• _Supplied passage_:
•••••

Pirates and D-Backs are opposite ends of the MLB spectrum


The Pittsburgh Pirates–the D-Backs current opponents–are a true example of how not to run a MLB franchise.

I’m allowed to say this, because you see as a lifelong Detroit Tigers fan I remember the 1990s and early 2000s.  Until Dave Dombrowski took over the team in the early 2000s, the Tigers greatest achievement since the 1980s was a 50 home run season by Cecil Fielder.  Before 2006, the Tigers went 19 consecutive seasons without a playoff appearance and had 13 consecutive losing seasons.  The Pirates, on the other hand, are re-writing the book on failure in MLB.  The owners of 19 consecutive losing seasons have gotten off to a 3-7 start in 2012, a season with little to no expectations heading into it.  After 13 seasons of 75 wins or less, their fans must be screaming for relevance.  The Pirates answer?  Their opening day starter was Eric Bedard…yes that guy.  If you need advice on a good surgeon, he’s the guy you want to go to.  But at being your clubs ace?  Not so much.  Since their three consecutive NLCS appearances in the early 2000s, the Pirates have given their fans nothing but failure, culminating in a complete collapse last season after being competitive into July.

•••••

(Records from a data collection)
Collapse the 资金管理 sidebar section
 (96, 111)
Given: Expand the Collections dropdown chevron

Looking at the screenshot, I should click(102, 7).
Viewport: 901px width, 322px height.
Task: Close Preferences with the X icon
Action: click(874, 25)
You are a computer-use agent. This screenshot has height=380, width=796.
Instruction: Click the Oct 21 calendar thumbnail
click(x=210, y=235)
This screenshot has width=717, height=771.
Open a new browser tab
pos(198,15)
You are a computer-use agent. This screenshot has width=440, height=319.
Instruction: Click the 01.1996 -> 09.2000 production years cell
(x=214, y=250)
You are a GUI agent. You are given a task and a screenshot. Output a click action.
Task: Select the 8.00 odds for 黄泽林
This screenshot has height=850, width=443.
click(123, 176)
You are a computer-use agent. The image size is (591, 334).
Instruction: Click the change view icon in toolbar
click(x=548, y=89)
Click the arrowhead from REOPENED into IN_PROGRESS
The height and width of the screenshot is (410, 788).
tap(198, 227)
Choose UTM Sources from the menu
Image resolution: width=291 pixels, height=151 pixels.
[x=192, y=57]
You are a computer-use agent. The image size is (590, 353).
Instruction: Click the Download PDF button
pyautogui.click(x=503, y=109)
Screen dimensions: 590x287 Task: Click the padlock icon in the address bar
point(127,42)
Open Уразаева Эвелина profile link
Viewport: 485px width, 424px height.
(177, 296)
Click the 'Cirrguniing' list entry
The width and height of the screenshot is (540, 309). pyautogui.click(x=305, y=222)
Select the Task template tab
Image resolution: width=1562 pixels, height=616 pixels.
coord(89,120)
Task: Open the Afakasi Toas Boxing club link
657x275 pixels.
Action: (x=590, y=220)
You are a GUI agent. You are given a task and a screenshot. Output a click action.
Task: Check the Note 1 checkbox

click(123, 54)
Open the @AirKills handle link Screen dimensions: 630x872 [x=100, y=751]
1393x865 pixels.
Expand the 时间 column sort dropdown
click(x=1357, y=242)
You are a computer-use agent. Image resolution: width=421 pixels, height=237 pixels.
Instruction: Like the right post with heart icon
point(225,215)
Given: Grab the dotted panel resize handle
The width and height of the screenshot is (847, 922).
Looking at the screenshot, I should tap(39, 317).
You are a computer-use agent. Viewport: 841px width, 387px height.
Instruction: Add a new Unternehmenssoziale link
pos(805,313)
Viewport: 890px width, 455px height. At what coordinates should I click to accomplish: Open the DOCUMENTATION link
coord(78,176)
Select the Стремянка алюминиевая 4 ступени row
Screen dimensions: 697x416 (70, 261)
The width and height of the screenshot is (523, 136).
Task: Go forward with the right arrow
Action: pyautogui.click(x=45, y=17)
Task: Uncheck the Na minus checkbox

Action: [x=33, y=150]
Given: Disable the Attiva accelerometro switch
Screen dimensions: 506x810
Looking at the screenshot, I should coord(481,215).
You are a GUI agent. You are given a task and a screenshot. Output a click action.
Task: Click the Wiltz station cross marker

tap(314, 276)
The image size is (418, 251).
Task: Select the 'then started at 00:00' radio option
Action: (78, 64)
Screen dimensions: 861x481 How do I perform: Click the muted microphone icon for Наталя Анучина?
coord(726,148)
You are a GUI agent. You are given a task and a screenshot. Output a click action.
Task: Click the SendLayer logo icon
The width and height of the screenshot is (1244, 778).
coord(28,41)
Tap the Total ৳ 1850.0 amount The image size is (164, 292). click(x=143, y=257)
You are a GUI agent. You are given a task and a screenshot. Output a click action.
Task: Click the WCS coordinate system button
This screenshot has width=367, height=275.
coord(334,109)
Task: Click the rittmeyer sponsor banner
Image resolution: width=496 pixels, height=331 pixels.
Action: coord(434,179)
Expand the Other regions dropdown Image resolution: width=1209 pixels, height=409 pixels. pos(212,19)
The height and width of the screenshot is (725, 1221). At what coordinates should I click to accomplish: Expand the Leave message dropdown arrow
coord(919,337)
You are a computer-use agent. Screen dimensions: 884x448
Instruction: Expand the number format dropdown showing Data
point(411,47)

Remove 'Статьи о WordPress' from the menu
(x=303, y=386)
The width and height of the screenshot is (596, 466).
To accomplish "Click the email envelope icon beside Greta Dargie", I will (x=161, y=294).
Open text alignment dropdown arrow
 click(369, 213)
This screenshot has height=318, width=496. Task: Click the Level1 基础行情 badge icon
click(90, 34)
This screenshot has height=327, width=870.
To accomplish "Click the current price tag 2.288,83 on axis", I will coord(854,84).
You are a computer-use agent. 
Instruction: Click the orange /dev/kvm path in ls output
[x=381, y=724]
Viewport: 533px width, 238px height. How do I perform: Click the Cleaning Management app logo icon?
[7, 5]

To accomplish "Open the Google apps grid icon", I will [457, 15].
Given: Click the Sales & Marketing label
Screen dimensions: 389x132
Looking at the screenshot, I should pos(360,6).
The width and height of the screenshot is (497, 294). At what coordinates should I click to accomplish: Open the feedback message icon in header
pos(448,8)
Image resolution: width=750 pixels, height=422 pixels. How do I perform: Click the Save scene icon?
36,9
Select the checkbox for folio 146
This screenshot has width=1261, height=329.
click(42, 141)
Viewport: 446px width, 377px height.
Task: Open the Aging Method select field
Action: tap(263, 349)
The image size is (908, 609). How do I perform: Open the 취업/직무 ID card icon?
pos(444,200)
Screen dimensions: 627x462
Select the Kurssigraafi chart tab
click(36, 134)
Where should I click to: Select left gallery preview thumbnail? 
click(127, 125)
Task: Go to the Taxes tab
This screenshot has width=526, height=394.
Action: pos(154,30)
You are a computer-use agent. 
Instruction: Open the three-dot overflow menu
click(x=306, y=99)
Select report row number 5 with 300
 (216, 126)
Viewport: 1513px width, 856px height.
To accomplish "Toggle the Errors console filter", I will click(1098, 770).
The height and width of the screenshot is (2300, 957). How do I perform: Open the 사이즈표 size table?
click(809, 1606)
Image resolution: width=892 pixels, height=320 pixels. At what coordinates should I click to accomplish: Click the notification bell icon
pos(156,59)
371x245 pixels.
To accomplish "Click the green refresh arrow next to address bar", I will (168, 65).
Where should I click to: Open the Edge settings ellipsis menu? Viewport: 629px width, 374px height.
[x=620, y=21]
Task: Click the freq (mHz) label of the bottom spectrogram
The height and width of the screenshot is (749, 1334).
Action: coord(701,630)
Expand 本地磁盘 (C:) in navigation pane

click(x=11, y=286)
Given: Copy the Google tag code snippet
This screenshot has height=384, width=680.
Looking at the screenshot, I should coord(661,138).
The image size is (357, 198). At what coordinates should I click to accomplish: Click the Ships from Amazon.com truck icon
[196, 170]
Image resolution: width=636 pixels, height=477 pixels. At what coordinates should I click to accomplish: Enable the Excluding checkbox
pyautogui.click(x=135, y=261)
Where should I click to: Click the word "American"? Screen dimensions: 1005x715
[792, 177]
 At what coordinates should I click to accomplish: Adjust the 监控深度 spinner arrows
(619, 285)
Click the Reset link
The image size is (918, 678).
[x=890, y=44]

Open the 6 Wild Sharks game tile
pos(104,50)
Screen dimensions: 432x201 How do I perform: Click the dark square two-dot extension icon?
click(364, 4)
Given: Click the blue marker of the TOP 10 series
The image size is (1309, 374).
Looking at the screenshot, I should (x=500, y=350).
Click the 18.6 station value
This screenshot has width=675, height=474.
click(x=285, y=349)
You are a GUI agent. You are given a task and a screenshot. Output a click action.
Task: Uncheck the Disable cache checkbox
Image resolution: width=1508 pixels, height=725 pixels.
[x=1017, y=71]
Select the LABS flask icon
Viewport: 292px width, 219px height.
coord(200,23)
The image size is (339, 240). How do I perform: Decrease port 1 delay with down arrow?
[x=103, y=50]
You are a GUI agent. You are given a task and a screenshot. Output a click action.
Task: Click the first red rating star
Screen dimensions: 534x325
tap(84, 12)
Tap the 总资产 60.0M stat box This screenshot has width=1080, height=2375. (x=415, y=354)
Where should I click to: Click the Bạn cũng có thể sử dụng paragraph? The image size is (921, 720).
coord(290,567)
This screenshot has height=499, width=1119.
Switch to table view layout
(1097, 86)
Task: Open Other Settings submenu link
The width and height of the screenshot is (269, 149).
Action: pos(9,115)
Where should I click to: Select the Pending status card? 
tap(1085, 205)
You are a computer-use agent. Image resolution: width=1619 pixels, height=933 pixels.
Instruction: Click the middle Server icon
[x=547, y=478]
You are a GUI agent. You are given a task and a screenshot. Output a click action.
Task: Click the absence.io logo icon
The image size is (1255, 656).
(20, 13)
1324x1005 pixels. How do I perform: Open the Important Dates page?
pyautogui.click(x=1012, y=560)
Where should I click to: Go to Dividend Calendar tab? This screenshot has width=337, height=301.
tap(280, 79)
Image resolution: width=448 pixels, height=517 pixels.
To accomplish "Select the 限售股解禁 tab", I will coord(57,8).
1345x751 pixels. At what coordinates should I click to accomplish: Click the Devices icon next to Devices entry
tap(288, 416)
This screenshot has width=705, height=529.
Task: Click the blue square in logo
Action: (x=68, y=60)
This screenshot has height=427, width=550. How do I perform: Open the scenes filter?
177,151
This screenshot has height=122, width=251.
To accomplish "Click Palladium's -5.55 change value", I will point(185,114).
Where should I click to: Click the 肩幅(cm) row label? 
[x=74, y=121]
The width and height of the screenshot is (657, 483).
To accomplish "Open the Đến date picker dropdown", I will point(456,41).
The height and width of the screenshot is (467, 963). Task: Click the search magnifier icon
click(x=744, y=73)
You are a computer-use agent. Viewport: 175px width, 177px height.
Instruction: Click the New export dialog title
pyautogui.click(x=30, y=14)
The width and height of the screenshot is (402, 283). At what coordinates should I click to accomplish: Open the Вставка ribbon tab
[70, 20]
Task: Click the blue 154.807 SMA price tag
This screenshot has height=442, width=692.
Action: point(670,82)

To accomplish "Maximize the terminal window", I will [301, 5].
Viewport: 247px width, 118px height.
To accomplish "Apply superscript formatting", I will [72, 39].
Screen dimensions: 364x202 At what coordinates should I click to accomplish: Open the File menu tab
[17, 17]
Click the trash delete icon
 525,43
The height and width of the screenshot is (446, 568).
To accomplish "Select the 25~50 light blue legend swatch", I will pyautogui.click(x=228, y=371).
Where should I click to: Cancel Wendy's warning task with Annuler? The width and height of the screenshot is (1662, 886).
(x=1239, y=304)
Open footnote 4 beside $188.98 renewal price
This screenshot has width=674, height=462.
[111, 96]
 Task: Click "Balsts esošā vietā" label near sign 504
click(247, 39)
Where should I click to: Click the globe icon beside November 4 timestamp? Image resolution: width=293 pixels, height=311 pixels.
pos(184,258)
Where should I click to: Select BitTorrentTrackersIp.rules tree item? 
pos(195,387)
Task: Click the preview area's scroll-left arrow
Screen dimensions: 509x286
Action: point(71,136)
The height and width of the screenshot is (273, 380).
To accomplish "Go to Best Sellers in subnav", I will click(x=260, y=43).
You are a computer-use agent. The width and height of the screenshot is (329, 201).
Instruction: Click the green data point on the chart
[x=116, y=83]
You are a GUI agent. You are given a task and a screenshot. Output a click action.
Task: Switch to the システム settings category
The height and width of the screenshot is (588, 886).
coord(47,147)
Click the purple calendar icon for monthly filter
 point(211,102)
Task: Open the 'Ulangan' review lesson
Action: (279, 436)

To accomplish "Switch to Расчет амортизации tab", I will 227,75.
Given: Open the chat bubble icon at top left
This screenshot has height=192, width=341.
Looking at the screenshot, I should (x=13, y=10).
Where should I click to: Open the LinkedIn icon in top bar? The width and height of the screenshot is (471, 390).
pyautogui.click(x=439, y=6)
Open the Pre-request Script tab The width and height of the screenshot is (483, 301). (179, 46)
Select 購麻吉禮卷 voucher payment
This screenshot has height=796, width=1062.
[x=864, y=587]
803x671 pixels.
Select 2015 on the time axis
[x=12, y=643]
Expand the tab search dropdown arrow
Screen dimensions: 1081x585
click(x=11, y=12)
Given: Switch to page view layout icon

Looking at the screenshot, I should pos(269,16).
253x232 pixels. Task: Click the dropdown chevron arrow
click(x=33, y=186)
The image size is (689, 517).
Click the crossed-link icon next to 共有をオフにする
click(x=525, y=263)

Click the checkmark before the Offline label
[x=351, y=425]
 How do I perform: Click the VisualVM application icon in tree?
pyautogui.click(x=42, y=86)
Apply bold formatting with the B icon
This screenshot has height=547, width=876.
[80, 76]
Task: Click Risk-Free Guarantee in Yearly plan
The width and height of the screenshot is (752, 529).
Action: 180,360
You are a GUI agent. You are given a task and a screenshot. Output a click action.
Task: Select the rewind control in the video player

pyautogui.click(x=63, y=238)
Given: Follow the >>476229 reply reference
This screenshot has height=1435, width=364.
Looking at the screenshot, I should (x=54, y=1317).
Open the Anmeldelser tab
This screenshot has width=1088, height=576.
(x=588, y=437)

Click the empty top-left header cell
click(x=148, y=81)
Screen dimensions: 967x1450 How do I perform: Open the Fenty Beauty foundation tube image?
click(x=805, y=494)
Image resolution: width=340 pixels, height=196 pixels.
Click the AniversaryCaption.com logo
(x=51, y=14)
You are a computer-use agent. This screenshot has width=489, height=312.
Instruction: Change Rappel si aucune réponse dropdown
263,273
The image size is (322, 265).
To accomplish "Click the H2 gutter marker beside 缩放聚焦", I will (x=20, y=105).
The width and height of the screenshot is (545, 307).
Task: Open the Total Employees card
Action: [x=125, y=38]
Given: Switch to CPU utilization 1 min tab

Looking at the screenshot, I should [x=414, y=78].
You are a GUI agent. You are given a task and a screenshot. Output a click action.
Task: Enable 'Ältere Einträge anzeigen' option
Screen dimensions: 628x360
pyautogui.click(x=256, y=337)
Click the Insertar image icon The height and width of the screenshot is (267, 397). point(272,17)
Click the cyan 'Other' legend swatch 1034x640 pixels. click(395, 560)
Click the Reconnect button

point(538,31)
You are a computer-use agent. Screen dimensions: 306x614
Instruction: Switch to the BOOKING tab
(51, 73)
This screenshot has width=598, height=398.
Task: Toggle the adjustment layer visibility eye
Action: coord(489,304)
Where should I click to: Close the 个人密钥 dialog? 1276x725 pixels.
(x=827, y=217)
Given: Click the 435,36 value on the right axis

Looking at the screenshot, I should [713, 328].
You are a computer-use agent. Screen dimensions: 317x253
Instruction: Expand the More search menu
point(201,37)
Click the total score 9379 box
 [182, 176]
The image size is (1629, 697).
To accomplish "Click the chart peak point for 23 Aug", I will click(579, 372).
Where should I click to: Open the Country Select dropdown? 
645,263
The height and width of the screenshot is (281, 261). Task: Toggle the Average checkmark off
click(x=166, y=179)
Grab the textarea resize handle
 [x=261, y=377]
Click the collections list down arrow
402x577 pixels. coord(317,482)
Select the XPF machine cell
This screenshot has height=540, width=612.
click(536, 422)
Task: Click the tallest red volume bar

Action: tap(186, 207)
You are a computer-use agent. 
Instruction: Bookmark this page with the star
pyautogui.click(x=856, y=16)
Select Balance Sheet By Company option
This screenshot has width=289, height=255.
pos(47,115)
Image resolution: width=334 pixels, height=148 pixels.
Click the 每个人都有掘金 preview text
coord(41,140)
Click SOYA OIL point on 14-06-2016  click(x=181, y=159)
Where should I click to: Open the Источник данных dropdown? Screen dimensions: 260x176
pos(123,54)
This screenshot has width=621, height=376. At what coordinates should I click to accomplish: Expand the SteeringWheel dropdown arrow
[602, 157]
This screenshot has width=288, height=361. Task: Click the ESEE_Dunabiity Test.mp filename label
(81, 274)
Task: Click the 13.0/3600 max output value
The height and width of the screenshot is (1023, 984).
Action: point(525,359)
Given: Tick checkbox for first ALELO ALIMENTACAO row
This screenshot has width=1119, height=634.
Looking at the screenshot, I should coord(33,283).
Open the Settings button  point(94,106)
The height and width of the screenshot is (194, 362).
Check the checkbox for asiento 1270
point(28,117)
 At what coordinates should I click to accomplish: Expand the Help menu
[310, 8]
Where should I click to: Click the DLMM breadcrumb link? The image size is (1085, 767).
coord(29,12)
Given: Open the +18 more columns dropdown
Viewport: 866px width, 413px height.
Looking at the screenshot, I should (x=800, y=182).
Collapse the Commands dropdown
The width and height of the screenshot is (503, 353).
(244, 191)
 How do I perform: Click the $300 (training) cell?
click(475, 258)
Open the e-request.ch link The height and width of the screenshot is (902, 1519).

•••••

• _List of tasks_:
**A)** Based on the baseball commentary, decide whether each statement agrees with it. For each, answer yes or no and quote the exact words that settle it.
(i) Before 2006, the Tigers went 19 consecutive seasons without a playoff appearance.
(ii) The Pirates opened the 2012 season with a 7-3 record.
(iii) The Pirates entered the 2012 season with high expectations.
**B)** Write the next paragraph of the baseball commentary, picking up right after its final sentence.

• _Written answers_:
**A)**
(i) Yes: "Before 2006, the Tigers went 19 consecutive seasons without a playoff appearance."
(ii) No: "have gotten off to a 3-7 start in 2012"
(iii) No: "a season with little to no expectations heading into it"

**B)**
The D-Backs, meanwhile have only existed 14 seasons.  They’ve made it to the playoffs 5 times and won a World Series championship.  After consecutive last place finishes in 2009 and 2010, the team has quickly rebounded to return to the playoffs in 2011 and become one of the favorites in the NL this season.  This is a team that has continually adapted and rebuilt to remain competitive.  They’ve made the controvercial moves to make the team better and been extremely dilligent in their free agent signings, always with an eye on their future.  The Pirates are continually relying on one or two stars to carry a team that is otherwise devoid of talent.

While my words might seem harsh, it’s nothing that Pirates fans aren’t familiar with.  They’ve been screaming for relevance.  In a team with the Steelers and Penguins, they just don’t fit in.  Neither the D-Backs or Pirates are big market clubs and both need to operate in different guidelines than teams in New York, Chicago and Los Angeles need to.  The fact that the D-Backs have made 5 playoff appearances in 14 years while the Pirates haven’t even sniffed .500 in that time is a complete shame for the faithful Pirates fans.  Sadly, the Pirates have become a sigh of relief in a team’s schedule and it’s not fair to their millions of supporters.